Critically ill patients need new medicines, but what if this slows FDA approval for future patients?
By Kenneth I. Moch. This post was originally published on the Wall Street Journal
A year ago this month a social-media crisis thrust a set of complex ethical questions and dilemmas onto life-science companies. The family of a 7-year-old boy turned to patient advocates and social media to pressure Chimerix, a small biotech company of which I was CEO, to provide access to an experimental drug, brincidofovir, to fight his life-threatening viral infection.
Over five days Chimerix became the focus of a social-media wave that rapidly spread into the global mainstream media. Josh Hardy would get the drug, but the patient advocate who led the campaign has said he would have “destroyed Chimerix” if Josh hadn’t.
Expanded access, more commonly called “compassionate use,” provides an experimental medicine to treat a seriously ill individual who has no other options. Because these requests generally occur prior to completing clinical studies designed to determine safety and efficacy, there may be only limited understanding of the drug’s risks and benefits given the patient’s specific medical situation. Moreover, a patient may want the medicine for a different disease or condition than the one for which it is being developed.
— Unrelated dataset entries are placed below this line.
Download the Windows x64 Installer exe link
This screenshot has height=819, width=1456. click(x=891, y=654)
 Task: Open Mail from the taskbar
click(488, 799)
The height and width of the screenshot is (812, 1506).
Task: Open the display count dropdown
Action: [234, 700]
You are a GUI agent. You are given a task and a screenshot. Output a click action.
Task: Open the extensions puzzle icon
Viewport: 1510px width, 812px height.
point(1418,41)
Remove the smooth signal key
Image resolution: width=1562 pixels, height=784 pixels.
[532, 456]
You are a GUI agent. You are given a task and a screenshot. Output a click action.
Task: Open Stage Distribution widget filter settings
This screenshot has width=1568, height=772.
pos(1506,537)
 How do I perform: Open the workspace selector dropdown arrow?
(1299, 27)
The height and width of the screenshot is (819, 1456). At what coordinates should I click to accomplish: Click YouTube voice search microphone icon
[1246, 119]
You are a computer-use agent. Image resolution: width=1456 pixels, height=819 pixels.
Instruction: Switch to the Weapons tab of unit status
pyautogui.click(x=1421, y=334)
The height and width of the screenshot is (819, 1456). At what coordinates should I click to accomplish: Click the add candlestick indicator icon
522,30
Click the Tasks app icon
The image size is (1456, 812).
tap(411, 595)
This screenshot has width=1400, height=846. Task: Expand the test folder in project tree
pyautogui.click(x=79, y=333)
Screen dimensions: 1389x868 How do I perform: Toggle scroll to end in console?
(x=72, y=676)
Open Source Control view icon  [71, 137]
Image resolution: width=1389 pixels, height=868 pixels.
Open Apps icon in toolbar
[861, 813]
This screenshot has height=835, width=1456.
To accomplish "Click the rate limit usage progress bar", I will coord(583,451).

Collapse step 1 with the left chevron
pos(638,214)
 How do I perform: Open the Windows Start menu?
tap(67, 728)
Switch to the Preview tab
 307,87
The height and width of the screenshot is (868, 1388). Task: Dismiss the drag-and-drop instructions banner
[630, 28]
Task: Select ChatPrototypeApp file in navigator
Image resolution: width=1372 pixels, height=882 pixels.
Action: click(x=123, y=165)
Requests for expanded access increased 92% in 2014, a trend that will continue. In the aftermath of Josh Hardy’s story and others, eight state legislatures have enacted and over 20 are considering “right to try” laws, under which terminally ill individuals are deemed to have a “fundamental right” to receive experimental medicines and devices via expanded access. Last month the Food and Drug Administration took steps to simplify the expanded access application form for physicians.
Life-science companies now bear nearly the entire weight of deciding requests for expanded access. Management teams must balance the near-term needs of the individual versus the longer-term needs of the population, with little to guide them.
Should pressure from social media or special connections play a role in whether a patient receives an experimental medicine? Should a company avoid any risks to a development program in order to help a larger number of patients in future years? If there are a limited number of doses available, how should a company choose which patients receive the medication?
What if a critically ill patient gets worse or dies for reasons unrelated to the experimental drug, but because of an ensuing uproar other patients decline to participate in clinical trials? Who is advocating for future patients who, because of slower clinical-trial enrollment or unexpected events, might not receive a needed medicine because FDA approval is derailed or delayed by even a month?
These ethical decisions should not rest solely on corporate leadership. Instead, there needs to be a focused effort to create a more equitable approach to expanded access. Here are several proposals:
• Life-science companies should publicly state their policy on expanded access. It must be recognized that a company has the right not to make an experimental medicine available if it believes the greater good is served by this decision.
• Regulatory guidance should provide a framework so companies can consider the risks to the drug development timeline and approval pathway in the face of unforeseen or unfortunate consequences from granting expanded access.
• Especially for smaller companies whose drug or device may be their only product, there should be an optional system to provide support for these complex decisions. Last August New York University bioethicist Arthur Caplan and I proposed an independent “Expanded Access Institutional Review Board,” which could help companies weigh multiple factors, including equitable access and availability, cost, and the short- or long-term risks and benefits to a development program.
Josh Hardy received brincidofovir, but not under expanded access. With extraordinary collaboration from the FDA, Chimerix initiated a new Phase 3 clinical trial that has recently shown the drug’s potential to reduce the mortality rate of the virus that was killing Josh. He was the first patient enrolled in the trial, rapidly responded to the drug, and now is approaching his 9th birthday.
This positive outcome should not lead anyone to assume that there is a simple, monolithic solution to expanded access. Each drug is different, the testing and data required for FDA approval are different, and patient populations are different. Expanded access is not a substitute for clinical trials.
Our current system is rife with ethical dilemmas and is not equitable. If we want critically ill patients to receive experimental medicines as a last resort, we need to find a balance between the immediate needs of individual patients and the equally important needs of future patients.